2.3. Statistical Analysis
Data analysis was performed using SPSS, Statistics Software for Windows version 22.0 (IBM Corp., Armonk, N.Y., USA). Normality of the data was examined using the Kolmogorov-Smirnov and Shapiro-Wilk tests. Socio-demographic/reproductive characteristics data were analyzed and compared between the intervention groups with the parametric analytical tests, Chi-Square test, and independent t-test. The primary and secondary outcomes were non-normal and analyzed with the non-parametric tests, including Wilcoxon Signed Rank test and Mann-Whitney U test. Correlation between HFs changes and plasma NO was estimated by Spearman’s correlation coefficient. The primary and secondary outcomes were analyzed within and between Placebo-Vitamin E (P-E) and Vitamin E-Placebo (E-P) groups, and in general by gathering Vitamin E and placebo groups in the two phases, separately. The results were presented as frequency (%), mean ± SD/SE, median, interquartile range (IQR), and/or mean rank. A P-value less than 0.05 was considered statistically significant.

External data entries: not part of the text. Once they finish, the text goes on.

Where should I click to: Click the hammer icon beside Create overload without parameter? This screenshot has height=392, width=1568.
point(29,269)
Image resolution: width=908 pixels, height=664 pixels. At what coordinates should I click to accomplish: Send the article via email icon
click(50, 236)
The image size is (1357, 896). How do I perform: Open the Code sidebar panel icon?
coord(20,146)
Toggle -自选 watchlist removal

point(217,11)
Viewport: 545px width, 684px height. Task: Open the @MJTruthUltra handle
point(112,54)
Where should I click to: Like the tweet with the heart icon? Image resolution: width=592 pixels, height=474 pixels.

As we indicated in Figure 1, data analysis was conducted separately based on the number of women who participated in each phase of the study. Therefore, sample attrition in the second phase did not affect the analyses in the first phase of the study. Accordingly, we used the intention-to-treat method for analysis.
2.4. Ethical Consideration
We obtained approval of the Ethics Committee and Institutional/Ethical Review Board of Guilan University of Medical Sciences, Rasht, Iran (Ref.: 1395.189). This study was registered at the Clinical Trials Registry on 20 February, 2017 with the IRCT code: IRCT2016063028717N1. Written informed consents were obtained from all the participants included in the study. The study protocol is consistent with the ethical guidelines of the Declaration of Helsinki.